Una via di mezzo insomma tra underground e mainstream che -  piaccia o no -  è un po’ il leitmotiv di tutto l’album. 
In “Io non so il tuo nome” per esempio, c’è un forte retrugusto di New Trolls dei primi anni settanta, “Il cavallo cingolato” richiama atmosfere post-beat, “Cento lire di musica” sembrerebbe il brano più strutturato mentre “Un filo d’erba” suona invece decisamente “freak”. 

Per cui, nulla di “anonimo e scialbo” come vorrebbero certi lettori di Ondarock dunque, ma semplicemente troppo poco conflittuale e innovativo da lasciare il segno. 
Sicuramente però, questo Lp rappresenta una conferma in più di come molti autori dei primi anni ’70 stessero tentando con tutte le loro forze di superare i granitici stereotipi della forma-canzone italiana
A piccoli passi naturalmente, ma comunque coerenti al loro tempo storico.

8 commenti :

Anonimo ha detto...

Grande John,bella riscoperta,questo non se lo c****a proprio nessuno!Anche secondo me non è da buttare,specialmente alcune soluzioni armoniche accattivanti come hai giustamente sottolineato.Certo che alcuni testi non so se siano più frutto di genio o demenza!
Fede,speranza e carità

J.J. JOHN ha detto...

Scusate, ma siete impazziti?
Lo dico a chi ha usato un linguaggio scurrile e a chi crede che su questo blog venga tollerato.

Ribadisco: non lo è, per cui dei tre comments di cui sto parlando non resterà traccia.

Ci si esprima per cortesia con educazione. Per rispetto a me, al mio lavoro e agli artisti.
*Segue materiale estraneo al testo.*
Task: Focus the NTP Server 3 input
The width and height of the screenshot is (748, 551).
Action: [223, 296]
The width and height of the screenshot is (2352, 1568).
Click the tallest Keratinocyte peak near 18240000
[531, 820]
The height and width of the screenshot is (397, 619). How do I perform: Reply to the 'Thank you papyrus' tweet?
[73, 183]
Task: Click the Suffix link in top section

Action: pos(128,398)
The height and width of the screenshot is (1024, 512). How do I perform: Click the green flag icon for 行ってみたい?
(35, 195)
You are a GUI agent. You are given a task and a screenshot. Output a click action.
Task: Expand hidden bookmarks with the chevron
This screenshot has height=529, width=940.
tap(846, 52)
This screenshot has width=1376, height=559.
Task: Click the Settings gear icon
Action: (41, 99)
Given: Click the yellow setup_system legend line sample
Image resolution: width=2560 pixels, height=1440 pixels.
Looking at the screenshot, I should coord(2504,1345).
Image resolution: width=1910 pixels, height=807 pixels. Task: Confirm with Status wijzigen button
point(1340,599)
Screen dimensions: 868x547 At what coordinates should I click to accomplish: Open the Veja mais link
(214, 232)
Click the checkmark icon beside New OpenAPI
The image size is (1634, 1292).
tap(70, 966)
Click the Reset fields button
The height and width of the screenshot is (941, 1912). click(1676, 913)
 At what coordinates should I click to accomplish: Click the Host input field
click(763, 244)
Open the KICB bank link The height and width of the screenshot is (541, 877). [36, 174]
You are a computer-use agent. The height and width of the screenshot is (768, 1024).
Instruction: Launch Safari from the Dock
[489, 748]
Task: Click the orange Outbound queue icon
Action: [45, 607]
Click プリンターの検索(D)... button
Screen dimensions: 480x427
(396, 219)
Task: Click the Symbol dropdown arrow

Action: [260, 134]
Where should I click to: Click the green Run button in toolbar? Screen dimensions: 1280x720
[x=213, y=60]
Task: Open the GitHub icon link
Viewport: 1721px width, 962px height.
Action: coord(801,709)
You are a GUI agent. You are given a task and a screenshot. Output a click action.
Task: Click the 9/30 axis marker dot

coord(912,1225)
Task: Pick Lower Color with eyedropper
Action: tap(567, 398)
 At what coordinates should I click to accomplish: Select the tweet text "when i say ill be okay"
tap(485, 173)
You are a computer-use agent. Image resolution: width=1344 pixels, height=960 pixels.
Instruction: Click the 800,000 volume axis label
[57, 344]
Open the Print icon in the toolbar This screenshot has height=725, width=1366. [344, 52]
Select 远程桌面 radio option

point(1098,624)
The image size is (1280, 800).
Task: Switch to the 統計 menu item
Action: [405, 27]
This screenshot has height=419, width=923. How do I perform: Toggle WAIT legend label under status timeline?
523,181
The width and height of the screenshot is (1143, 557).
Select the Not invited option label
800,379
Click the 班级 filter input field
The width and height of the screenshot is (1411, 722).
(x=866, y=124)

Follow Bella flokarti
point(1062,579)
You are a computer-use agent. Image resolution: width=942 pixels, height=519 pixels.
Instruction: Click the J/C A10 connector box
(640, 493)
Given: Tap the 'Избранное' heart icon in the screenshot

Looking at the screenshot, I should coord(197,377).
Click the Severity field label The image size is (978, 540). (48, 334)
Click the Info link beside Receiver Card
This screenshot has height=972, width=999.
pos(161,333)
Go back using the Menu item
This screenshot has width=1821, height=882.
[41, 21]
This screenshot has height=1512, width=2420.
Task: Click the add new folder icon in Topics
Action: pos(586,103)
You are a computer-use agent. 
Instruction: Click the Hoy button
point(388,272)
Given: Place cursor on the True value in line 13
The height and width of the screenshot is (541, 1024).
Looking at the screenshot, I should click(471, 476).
Vi ringrazio e so che mi capirete.

Anonimo ha detto...

Mi spiace John,non avrei voluto rispondere in quella maniera scendendo al suo livello,ma non mi faccio insultare da uno che nemmeno ha il coraggio di firmarsi.Chiedo scusa a tutti e è volata qualche parolaccia di troppo.
Fede,speranza,carità

ugo ha detto...

mai sentito JOHN ma questo disco ha una sua valutazione e poi esiste una ristampa su cd? grazie ugo

JJ ha detto...

Cia Ugo. Posso dirti solo che a al momento non è stato ristampato in Cd.

Alberto ha detto...

È un gran bel disco, altroché.

Anonimo ha detto...

Disco carino anche se un po' datato e ingenuo a tratti

Michele D'Alvano

DogmaX ha detto...

Nel mio "relistening" dei dischi del prog italiano, a cui sto aggiungendo album che non avevo mai ascoltato, mi sto accorgendo sempre più che, soprattutto nei primi anni, gli artisti provavano a intraprendere delle strade sonore "più tortuose" ma alla fine cascavano sempre sul beat. Anche quest'album ne è l'esempio lampante. A brani che ricalcano la classica forma canzone si alternano piccole schegge prog, che rendono il lavoro interessante, ma un po' troppo incoerente. Come è capitato in molti album di quell'anno.